Management Console Reflected Cross Site Scripting

Advisory Information

  • Advisory ID: TERA-SA-000063
  • CVE Numbers and Scores:
  • Published: 11 Aug. 2020
  • Last Updated: 11 Aug. 2020
  • Download PDF

Summary

By exposing a Management Console user with an active session to a malicious Cross Site Scripting (XSS) payload, an attacker is able to take over the user / manipulate the MC under the context of the user.


Affected Products

  • Management Console prior to 20.07

Solutions and Mitigations

Available Updates

Update to Management Console 20.07 or later.

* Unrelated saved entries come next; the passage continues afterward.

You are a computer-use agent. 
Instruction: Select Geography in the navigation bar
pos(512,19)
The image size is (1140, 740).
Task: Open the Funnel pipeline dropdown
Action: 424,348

Workarounds and Mitigation

There are no workarounds at this time.

Vulnerability Details

CVE-2020-13183

Reflected Cross Site Scripting in Teradici PCoIP Management Console prior to 20.07 could allow an attacker to take over the user's active session if the user is exposed to a malicious payload.

Remark

Vulnerability classification has been performed using the CVSSv3 scoring system. The CVSS environmental score is specific to each customer’s environment and should be defined by the customer to attain a final scoring.


Additional Resources

  • https://docs.teradici.com/find/product/management-console

Revision History

11 Aug. 2020: Initial Publication


Legal Disclaimer

THIS DOCUMENT IS PROVIDED ON AN "AS IS" BASIS AND DOES NOT IMPLY ANY KIND OF GUARANTEE OR WARRANTY, INCLUDING THE WARRANTIES OF MERCHANTABILITY OR FITNESS FOR A PARTICULAR USE. YOUR USE OF THE INFORMATION ON THE DOCUMENT OR MATERIALS LINKED FROM THE DOCUMENT IS AT YOUR OWN RISK. TERADICI RESERVES THE RIGHT TO CHANGE OR UPDATE THIS DOCUMENT AT ANY TIME.